A sharp increase in infections with a deadly new virus in the Middle East is alarming public health officials around the world. The rising numbers have raised fresh fears that the Middle East respiratory syndrome (MERS) virus has adapted and is becoming more easily transmissible between humans, which could result in global spread. But preliminary research has not shown any evidence of genetic changes, and the government of Saudi Arabia, where most of the new cases occur, says the sudden upswing is mostly the result of more widespread testing.
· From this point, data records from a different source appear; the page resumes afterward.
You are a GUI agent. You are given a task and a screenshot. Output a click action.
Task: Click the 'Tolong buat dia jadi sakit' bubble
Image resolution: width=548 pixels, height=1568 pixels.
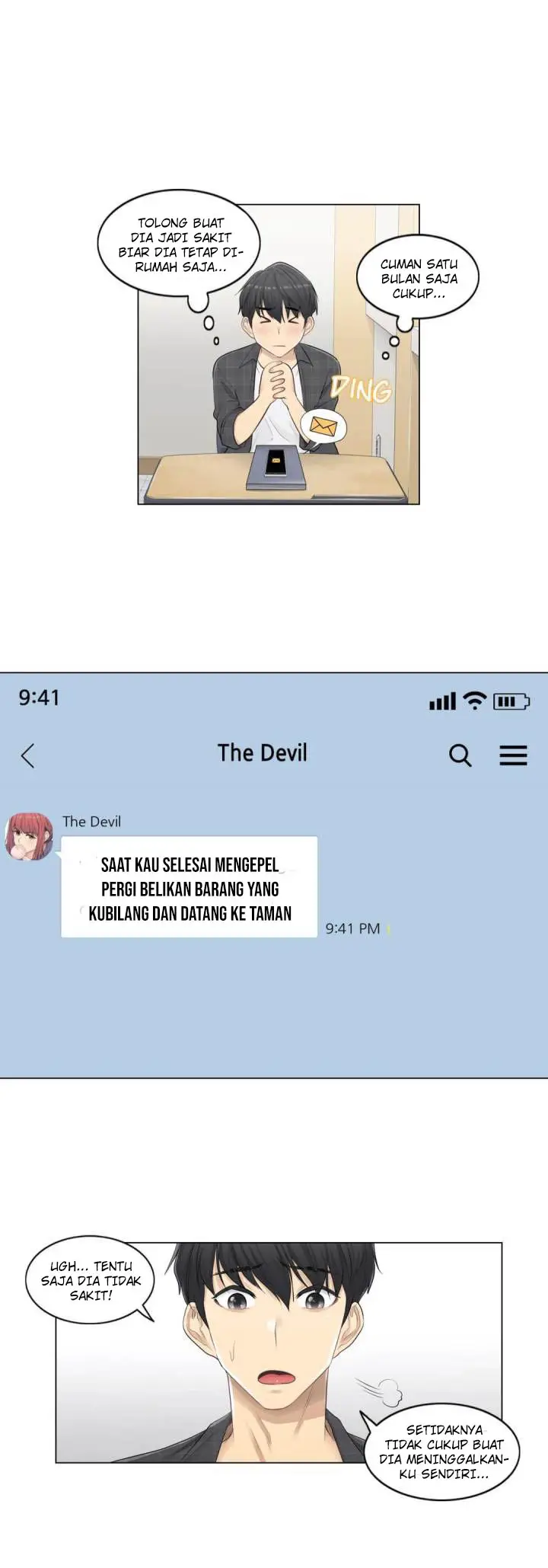[180, 245]
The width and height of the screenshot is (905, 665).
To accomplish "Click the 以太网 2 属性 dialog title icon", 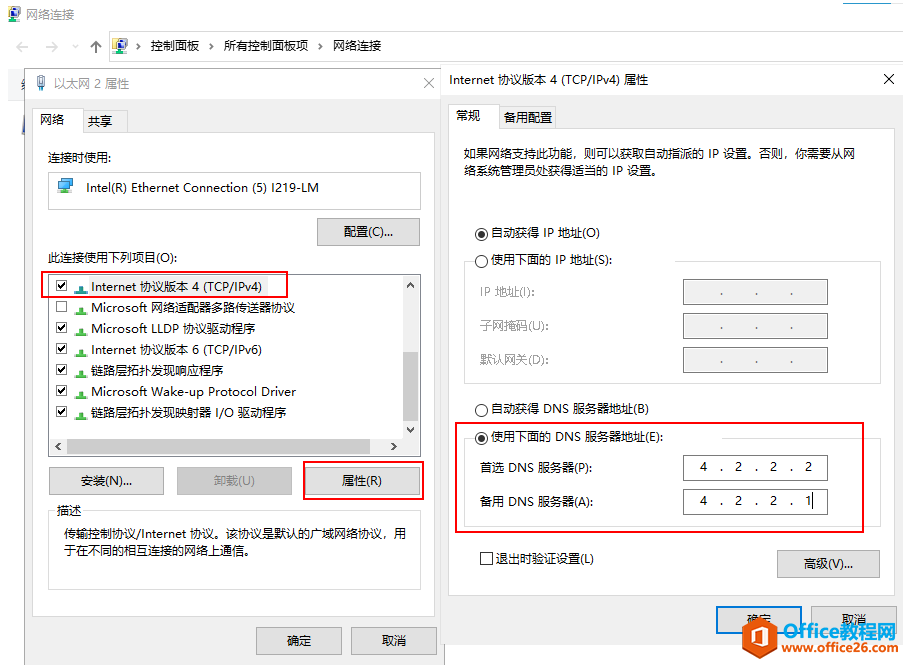I will coord(40,83).
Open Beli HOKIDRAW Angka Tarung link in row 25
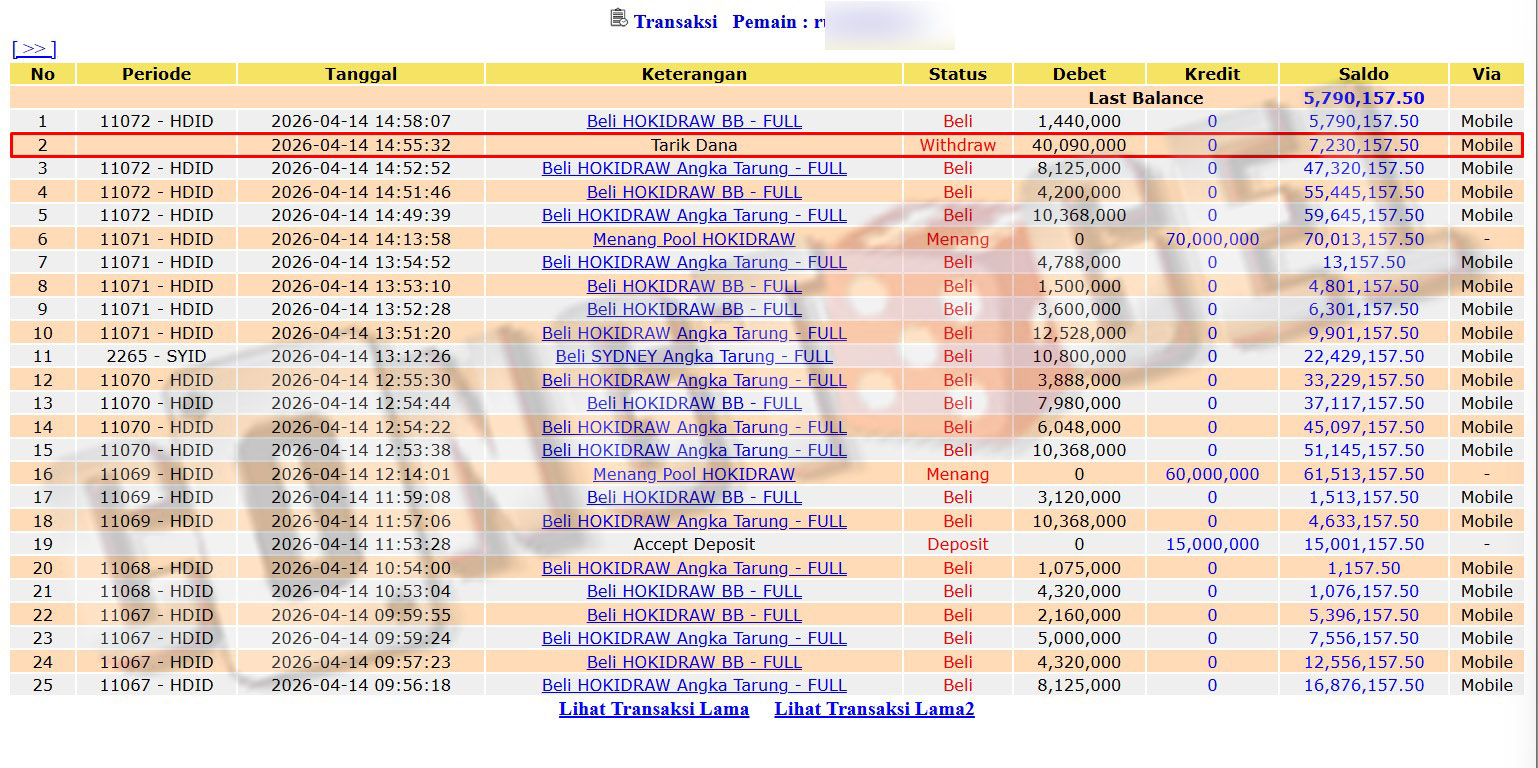Screen dimensions: 1538x768 coord(694,685)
The MERS virus is related to the SARS virus, which spread around the world in 2003 and killed almost 800 people. Since MERS was discovered in 2012, there has been a steady trickle of cases, the vast majority of them in Saudi Arabia. By late March, the World Health Organization (WHO) had counted 199 cases worldwide, including 84 deaths.
But in the past few weeks, the numbers have shot up. Saudi Arabia is announcing new cases almost every day, most of them in Jeddah, a city in the western part of the country. Yesterday alone, the kingdom reported 24 new cases; another 12 were reported today. (WHO is waiting for official reporting of the cases, but the European Centre for Disease Prevention and Control now says the total is 333 cases, including 107 deaths.) Amid increasing worries in the public and intensifying media coverage, Saudi Arabia's minister of health was replaced on Monday. WHO issued a press release yesterday saying it was "concerned about the rising number of cases." "WHO urges all Member States to remain vigilant and enhance surveillance to detect any early sign that the virus has changed and has attained the possibilities of causing sustained person-to-person transmission," the statement read.
"It is really important to understand now what is going on in Jeddah," says Marion Koopmans of Erasmus MC in Rotterdam, the Netherlands. One possible explanation, she says, is that the lab doing the tests has a contamination problem, leading to false positives.
Saudi Deputy Minister of Health Ziad Memish, an infectious disease specialist, says the explanation is quite simple. Until recently, in accordance with WHO recommendations, only patients with pneumonia who needed intensive care were tested for the MERS virus, he says. But as anxiety about MERS increased, patients with milder symptoms like fever or a cough started demanding to be tested, he says, and doctors in Jeddah have complied. "In the last 2 years we tested 20,000 people," Memish says. "Just in the last weeks, we tested 5000 people." As a result, more mild cases are being picked up, he says, but that does not mean MERS is about to go global.
Nonetheless, studies are under way to test whether the virus has undergone genetic changes. On Friday, virologist Christian Drosten of the University of Bonn in Germany, who is collaborating with Memish, received 31 fresh samples from patients in Jeddah. The scientists isolated MERS virus RNA from all but one of the samples they received, suggesting that contamination isn't the problem.
Drosten has sequenced part of the gene for the so-called spike protein, which sits on the viral surface, from all 30 viruses. They appear to be identical to each other and to several older MERS viruses that have been sequenced. "There seems to be nothing special about this virus, at least in this region of the genome," he says. The researchers are now sequencing the whole genome for some of the viruses and they may still find significant changes, although Drosten doubts that they will.
The variety found between the 30 genomes may also give clues about what is going on. If the viral genomes from different patients are more or less identical, that suggests a new, more successful strain is breaking out; if the genomes are more diverse, the increase is more likely to be an artifact due to more testing. The fragment sequenced so far does not give a clear answer, because a number of different MERS strains are identical in that part of the genome. "But hopefully we will know in a few days," Drosten says.
Meanwhile, Drosten says a seasonal effect may also explain part of the current rise in cases. In breeding facilities across the Middle East, camels, an important reservoir for MERS, have given birth the past 2 months; scientists believe their young may become infected very early on, causing virus levels to explode and increasing the risk for humans to become exposed.
Memish agrees that there seems to be some seasonality in how MERS strikes humans: The first known human cases were from a cluster in Jordan in April 2012, he says, last year in April an outbreak struck four hospitals in the Al Hasa area in Saudi Arabia, and now there is a cluster of cases in Jeddah. "It certainly seems that April and May are bad months for MERS."